This tag belongs here because the prohibition ultimately protects emunah. A Jew who turns to astrology for direction begins to weaken direct trust in Hashem and replaces it with dependence on created signs.

Core Beliefs – יְסוֹדוֹת הָאֱמוּנָה

The mitzvah touches יסודות האמונה because it guards basic truths about providence, Divine authority, and how guidance is meant to enter a Jewish life. Astrology is not only a bad habit. It distorts first principles.

Between a person and G-d - בֵּין אָדָם לְמָקוֹם

This mitzvah belongs fundamentally to בין אדם למקום because it governs where a Jew places dependence, fear, and guidance. The issue is direct loyalty to Hashem rather than indirect submission to imagined powers.

Thought – מַחֲשָׁבָה

Thought is central because the prohibition begins in the mind before it appears in action.
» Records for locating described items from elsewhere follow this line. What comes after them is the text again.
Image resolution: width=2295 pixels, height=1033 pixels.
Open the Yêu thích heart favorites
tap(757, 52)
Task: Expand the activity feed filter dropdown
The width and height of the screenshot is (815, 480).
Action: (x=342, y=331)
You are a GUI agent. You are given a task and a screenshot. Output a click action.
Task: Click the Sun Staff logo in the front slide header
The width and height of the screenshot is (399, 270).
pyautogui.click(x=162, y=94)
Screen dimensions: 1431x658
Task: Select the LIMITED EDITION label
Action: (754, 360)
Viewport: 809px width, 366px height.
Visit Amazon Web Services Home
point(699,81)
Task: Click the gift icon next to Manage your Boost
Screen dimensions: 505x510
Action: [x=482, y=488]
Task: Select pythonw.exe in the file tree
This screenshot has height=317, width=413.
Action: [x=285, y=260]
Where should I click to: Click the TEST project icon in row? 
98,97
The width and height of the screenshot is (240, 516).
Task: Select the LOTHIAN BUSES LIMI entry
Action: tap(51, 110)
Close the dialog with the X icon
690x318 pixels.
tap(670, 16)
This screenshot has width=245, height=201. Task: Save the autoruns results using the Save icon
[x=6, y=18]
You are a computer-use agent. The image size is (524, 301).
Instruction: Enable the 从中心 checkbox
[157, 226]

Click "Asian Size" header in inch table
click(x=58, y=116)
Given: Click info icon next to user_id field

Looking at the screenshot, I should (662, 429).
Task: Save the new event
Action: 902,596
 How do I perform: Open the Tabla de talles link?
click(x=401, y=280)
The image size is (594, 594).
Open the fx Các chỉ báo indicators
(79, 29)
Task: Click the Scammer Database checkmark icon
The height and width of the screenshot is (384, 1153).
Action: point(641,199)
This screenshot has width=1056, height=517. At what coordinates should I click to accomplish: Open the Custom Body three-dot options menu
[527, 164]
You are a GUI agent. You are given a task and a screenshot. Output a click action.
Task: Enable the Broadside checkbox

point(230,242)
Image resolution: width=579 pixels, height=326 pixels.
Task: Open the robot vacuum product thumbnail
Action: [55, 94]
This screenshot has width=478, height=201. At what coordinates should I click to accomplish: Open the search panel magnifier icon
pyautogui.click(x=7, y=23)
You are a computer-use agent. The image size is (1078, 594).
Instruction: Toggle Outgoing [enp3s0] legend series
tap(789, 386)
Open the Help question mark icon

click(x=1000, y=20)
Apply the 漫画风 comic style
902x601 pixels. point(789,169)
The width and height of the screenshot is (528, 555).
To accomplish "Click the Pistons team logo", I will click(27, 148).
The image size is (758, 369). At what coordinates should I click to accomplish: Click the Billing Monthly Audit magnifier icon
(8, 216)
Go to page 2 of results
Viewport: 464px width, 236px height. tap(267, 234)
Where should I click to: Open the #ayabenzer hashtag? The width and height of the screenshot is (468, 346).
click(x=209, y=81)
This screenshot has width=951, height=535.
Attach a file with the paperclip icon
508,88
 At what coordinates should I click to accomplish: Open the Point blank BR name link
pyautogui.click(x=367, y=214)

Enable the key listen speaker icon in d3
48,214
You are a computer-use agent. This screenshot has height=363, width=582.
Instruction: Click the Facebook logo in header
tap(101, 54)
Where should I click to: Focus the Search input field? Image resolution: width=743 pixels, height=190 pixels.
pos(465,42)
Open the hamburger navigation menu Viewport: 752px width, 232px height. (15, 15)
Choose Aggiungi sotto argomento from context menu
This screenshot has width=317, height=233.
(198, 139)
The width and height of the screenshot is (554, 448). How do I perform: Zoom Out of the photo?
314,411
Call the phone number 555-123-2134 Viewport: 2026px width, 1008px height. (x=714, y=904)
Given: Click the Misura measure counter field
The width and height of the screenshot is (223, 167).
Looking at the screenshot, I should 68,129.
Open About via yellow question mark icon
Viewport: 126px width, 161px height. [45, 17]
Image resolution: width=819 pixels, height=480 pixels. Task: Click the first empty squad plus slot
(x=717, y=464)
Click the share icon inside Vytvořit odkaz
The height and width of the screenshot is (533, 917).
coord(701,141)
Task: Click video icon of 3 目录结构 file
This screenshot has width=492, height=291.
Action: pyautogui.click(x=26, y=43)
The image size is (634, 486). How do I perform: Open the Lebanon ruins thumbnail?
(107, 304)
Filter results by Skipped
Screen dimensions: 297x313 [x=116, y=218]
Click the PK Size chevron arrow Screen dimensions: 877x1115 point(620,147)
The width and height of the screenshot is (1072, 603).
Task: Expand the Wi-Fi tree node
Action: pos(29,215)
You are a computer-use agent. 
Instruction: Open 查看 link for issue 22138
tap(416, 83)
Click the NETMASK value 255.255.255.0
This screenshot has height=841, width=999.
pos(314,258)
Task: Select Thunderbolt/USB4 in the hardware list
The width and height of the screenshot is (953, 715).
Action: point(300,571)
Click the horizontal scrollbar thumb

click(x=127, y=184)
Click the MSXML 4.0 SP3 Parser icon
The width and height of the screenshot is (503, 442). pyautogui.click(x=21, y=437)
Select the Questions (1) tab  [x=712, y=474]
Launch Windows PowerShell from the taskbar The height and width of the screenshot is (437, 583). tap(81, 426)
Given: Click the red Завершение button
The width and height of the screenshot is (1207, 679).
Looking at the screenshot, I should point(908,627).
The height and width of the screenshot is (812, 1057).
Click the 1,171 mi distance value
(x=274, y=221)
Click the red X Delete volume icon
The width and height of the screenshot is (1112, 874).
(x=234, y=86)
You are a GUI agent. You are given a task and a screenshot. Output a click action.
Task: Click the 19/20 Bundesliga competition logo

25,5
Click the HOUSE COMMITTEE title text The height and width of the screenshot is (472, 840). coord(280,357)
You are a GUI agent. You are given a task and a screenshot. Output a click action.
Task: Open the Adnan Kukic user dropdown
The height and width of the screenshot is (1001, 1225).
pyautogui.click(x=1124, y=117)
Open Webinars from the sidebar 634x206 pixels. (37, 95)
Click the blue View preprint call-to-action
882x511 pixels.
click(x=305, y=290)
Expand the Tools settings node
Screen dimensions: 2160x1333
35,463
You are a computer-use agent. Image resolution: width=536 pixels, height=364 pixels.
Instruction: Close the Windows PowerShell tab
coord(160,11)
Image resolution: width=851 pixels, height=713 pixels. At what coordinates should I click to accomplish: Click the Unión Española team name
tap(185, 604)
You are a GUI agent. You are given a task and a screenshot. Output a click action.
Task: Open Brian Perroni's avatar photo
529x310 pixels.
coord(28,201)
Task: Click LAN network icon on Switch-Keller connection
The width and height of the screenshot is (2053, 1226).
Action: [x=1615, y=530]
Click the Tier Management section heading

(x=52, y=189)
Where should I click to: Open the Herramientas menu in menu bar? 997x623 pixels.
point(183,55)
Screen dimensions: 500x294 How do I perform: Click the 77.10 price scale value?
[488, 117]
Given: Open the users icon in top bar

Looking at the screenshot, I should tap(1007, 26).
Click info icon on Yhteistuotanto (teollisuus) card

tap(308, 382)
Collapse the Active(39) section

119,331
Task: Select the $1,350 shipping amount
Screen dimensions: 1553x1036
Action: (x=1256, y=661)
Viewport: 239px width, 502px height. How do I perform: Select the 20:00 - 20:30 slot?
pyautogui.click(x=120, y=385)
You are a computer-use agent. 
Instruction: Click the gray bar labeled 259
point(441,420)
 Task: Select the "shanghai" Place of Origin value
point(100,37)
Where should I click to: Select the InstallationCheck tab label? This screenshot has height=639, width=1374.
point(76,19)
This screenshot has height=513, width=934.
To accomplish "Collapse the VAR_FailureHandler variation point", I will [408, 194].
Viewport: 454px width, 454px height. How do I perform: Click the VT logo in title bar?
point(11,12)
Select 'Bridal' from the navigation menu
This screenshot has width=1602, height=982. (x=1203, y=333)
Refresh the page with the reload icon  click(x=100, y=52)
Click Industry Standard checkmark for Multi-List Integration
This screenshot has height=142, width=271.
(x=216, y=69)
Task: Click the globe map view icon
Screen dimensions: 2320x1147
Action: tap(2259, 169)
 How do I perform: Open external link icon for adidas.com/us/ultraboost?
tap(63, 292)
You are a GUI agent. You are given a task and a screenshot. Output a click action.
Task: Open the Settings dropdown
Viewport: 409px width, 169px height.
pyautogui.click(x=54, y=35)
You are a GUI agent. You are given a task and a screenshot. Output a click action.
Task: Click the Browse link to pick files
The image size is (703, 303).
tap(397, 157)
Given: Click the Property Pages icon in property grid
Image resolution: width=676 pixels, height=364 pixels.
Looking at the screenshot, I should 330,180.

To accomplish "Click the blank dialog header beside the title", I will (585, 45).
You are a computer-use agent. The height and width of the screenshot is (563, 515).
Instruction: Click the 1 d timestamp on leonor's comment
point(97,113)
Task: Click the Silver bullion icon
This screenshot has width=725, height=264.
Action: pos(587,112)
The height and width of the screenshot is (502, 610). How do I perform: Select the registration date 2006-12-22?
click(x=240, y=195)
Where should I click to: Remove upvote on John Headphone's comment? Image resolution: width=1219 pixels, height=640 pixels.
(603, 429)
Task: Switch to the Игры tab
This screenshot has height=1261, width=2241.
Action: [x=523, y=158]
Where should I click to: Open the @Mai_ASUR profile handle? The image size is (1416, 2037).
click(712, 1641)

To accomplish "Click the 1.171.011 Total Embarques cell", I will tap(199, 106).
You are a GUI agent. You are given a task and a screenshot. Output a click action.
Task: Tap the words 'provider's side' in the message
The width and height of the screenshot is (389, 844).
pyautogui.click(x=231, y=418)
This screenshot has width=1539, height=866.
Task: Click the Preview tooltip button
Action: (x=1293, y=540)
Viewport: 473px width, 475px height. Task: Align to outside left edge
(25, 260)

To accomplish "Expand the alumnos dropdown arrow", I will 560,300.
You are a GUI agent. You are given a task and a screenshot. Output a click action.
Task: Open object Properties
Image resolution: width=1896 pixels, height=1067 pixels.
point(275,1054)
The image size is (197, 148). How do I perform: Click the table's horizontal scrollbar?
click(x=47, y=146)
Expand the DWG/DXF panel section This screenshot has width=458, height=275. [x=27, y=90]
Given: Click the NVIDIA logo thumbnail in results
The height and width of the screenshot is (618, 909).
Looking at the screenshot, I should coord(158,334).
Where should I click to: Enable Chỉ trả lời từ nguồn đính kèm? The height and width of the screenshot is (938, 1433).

A person first grants authority to the system, then begins arranging life around it. The mitzvah protects the inner world from that surrender.

Idolatry - עֲבוֹדָה זָרָה

This tag is highly relevant because the prohibition stands within the larger Torah struggle against pagan and idolatrous consciousness. Even where formal idol worship is absent, astrology can function as a neighboring system of false dependence.

Reverence – יִרְאַת שָׁמַיִם

Yiras Shamayim grows through this mitzvah because a person learns to fear Heaven rather than signs, omens, or celestial predictions. Proper awe is restored when the soul stops yielding to false authorities.

Humility - עֲנָוָה

ענוה belongs here because astrology often tempts a person with the illusion that he can decode and control hidden patterns of fate. The mitzvah trains a humbler posture: not secret mastery, but faithful submission to Hashem.

Tefillah - תְּפִלָּה

Tefillah is relevant because Torah directs a Jew to respond to uncertainty through prayer, not through occult systems. When a person is afraid, confused, or seeking direction, the proper turning is upward to Hashem, not outward to astrological readings.

Torah – תּוֹרָה

Torah belongs here because it replaces false guidance with true guidance. The more deeply a person lives by Torah, the less he needs symbolic systems that promise knowledge without covenant.

Holiness – קְדֻשָּׁה

קדושה is strengthened through this mitzvah because holiness requires a mind and heart undivided in their dependence. A person cannot become fully whole before Hashem while living in quiet submission to astrology.